I saw an interesting exchange of ideas on Meet the Press this past Sunday. One speaker I found most outstanding was Isabel Wilkerson, the author of “The Warmth of Other Suns: The Epic Story of America’s Great Migration.”
What a wise, informative, and well-spoken woman! I found this discussion interesting on a lot of different levels, but I could personally relate to it in terms of our own recent ‘migration’ out of the city…
“You can’t separate peace from freedom, because no one can be at peace unless he has his freedom.” – Malcom X
Yes, our move was mainly based on the idea of increasing our own freedom from densely populated cities, and all of the restrictions included in that lifestyle. Life can be GREAT in rural America!
At the beginning of the show, Ms. Wilkerson stated that, “Any migration is about freedom.” She spoke of the desperation so many blacks in the south felt to escape, and yet in some cases they were treated like criminals just for wanting to move north.

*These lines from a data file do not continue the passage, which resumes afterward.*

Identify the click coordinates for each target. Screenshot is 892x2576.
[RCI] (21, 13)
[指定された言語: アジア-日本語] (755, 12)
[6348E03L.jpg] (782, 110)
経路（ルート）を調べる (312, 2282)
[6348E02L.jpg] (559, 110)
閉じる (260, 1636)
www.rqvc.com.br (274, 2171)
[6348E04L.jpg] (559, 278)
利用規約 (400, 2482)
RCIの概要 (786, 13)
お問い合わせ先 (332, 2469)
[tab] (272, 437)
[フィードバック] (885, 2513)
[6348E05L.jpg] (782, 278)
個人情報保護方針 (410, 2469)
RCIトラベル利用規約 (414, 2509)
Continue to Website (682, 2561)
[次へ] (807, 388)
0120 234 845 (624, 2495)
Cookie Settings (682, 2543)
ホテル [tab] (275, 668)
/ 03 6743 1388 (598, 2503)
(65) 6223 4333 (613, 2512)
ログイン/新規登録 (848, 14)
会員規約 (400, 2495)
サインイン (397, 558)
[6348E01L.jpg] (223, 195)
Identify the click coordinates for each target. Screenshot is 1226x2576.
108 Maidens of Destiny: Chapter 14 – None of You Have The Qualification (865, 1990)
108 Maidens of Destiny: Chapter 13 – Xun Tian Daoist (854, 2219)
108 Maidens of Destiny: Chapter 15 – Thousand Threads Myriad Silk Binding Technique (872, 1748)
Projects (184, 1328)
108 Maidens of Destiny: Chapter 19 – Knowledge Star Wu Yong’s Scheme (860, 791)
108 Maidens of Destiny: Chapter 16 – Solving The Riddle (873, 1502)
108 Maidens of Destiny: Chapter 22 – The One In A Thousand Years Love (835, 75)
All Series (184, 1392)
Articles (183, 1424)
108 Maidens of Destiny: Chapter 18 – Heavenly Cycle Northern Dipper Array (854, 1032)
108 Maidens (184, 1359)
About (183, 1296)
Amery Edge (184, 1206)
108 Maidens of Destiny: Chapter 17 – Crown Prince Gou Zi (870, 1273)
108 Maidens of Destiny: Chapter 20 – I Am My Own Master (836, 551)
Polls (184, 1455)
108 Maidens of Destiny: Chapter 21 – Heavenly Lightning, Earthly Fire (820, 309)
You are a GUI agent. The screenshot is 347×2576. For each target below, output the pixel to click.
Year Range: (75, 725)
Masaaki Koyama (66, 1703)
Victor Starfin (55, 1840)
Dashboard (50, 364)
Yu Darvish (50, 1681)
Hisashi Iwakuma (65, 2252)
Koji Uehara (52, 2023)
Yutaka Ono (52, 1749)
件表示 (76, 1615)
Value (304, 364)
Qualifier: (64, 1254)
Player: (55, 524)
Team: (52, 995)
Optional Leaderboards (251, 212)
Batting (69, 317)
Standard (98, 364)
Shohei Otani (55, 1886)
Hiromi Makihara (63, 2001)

Another part of the conversation I enjoyed was with the author of Hillbilly Elegy: A Memoir of Family and Culture in Crisis, J. D. Vance. He spoke of the part of the American dream which so often includes a desire for upward mobility. And yet moving to somewhere that is economically different requires that you socialize with others who are not like you. His example was when he attended Yale after growing up in the rural south.
At first I related to Mr. Vance’s experience in terms of my own life. I went from a public high school and a middle-class upbringing to attend an exclusive college with the sons and daughters of America’s millionaires in the early 1970s. What did I have in common with these children of privilege?
Then I began to think about our recent move to an old, relatively poor, mostly Latino town in southern Colorado after living in expensive, predominantly European-American suburbs for most of my life.
Some say the best way for those of us who live in the United States to advance past our many prejudices is to spend time with those whose lives are quite different. Moving here has been a step in that direction for me.
Living in a small, poor town has helped me make the small step past diversity towards commonality. At first I found this experience quite alienating. As the obvious outsider, I could not predict how others would respond to me. Those who look like me are mostly tourists in Walsenburg. They come, they hopefully spend some money, and they leave. But slowly, as I got to know more local residents personally, it became clear that we all want the same things for ourselves and our families. None of us is really so different than the other.
Are any of us really so different? Life, liberty and the pursuit of happiness summarize well the goals of every human being in this world I think.